There might be a few things that are happening here that are giving that output but I’m suspecting that the biggest reason for this is that there aren’t enough subjects that are equivalently split amongst the different possible combinations of groups b/t the race and education variable to justifiably give an accurate result to say if a statistical difference is really there or not.
This is actually a pretty common thing in certain fields of research, particularly with sociological research once we have to contend with groups that are in the vast minority. One example would be designations of sex/gender or race since there are many categorizations that you won’t have as an equivalent of a split as you think you would. It’s kind of the reason why in most sociological research you would see a bunch of groups just clumped together and compared against some majority group.

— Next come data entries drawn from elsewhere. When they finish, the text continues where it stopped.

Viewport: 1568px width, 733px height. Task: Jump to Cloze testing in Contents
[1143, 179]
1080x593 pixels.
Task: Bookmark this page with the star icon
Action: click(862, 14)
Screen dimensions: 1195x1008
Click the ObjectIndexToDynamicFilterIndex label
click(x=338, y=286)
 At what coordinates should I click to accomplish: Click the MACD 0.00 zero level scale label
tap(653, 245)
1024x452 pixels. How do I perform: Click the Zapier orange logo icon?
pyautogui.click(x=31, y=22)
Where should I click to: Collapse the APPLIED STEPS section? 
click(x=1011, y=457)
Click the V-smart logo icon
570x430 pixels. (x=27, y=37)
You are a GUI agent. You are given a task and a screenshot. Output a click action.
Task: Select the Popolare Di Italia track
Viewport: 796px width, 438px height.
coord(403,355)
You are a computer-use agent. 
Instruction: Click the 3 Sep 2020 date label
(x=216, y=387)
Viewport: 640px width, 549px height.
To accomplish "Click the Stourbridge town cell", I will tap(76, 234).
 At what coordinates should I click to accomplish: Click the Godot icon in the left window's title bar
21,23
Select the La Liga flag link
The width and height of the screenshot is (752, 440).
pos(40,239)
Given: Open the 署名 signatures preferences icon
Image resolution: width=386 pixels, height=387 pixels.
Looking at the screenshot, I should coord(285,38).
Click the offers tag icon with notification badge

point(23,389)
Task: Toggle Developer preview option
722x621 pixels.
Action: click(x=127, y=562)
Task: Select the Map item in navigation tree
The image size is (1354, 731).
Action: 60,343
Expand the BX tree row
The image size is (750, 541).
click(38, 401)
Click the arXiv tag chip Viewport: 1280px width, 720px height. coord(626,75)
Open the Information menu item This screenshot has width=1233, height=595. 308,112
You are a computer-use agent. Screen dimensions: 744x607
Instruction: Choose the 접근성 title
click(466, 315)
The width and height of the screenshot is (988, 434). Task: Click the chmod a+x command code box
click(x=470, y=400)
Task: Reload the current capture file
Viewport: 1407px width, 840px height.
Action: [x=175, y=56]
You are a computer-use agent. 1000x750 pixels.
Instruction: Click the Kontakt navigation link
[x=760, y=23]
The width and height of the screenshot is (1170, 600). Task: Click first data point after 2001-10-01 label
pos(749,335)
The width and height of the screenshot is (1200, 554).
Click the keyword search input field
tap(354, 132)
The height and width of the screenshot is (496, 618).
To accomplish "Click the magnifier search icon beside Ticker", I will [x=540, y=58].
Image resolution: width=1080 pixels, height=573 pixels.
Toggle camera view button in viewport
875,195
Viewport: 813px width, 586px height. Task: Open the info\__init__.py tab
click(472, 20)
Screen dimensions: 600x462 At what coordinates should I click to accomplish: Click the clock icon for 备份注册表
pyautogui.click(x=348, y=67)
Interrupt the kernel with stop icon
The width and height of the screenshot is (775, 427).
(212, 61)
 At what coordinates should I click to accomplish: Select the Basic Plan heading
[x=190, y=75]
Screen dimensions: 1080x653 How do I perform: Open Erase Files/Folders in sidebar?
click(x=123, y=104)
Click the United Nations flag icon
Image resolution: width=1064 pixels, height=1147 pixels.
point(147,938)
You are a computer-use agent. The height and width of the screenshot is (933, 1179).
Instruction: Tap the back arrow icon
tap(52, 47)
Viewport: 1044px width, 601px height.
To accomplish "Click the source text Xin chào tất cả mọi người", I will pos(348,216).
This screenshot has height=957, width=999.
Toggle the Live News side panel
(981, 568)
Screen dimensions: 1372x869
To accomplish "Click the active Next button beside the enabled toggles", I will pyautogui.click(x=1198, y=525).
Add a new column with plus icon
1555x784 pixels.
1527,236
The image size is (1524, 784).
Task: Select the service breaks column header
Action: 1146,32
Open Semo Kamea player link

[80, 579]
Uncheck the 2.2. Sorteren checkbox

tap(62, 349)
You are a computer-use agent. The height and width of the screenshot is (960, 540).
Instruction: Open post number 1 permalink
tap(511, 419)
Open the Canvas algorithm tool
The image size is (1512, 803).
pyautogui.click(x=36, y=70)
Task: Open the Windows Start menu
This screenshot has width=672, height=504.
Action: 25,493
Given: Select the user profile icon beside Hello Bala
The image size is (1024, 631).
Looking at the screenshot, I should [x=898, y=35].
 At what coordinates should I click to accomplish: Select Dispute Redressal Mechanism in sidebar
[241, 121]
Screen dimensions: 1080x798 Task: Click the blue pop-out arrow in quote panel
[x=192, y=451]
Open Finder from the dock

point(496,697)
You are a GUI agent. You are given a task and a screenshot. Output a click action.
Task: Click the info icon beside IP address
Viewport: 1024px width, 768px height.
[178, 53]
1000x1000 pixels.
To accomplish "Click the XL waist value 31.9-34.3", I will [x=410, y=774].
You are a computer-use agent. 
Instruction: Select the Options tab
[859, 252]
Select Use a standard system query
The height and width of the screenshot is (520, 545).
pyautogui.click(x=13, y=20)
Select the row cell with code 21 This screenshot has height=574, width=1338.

Now, this isn’t a bad thing altogether as it’s still kinda correct to continue on with that degree of splitting, it’s just that our confidence to say a statistical difference is actually there is not as great when there is a more equivalent split in groups. So I would say, if you really want to avoid that warning message, you’ll need to make a compromise that doesn’t break down the race variable to every possible group and instead just create 2 or 3 major groupings. An example would be something like “Caucasian vs. Non-Caucasian”.
While this would be a good move statistically, research-wise it sucks because you’ll probably want to be more granular with your data analysis. However, to do that, you’ll need more data to make it work which really isn’t going to be a possibility here. This is sort of the principal case as to why population-level research is such a pain to do.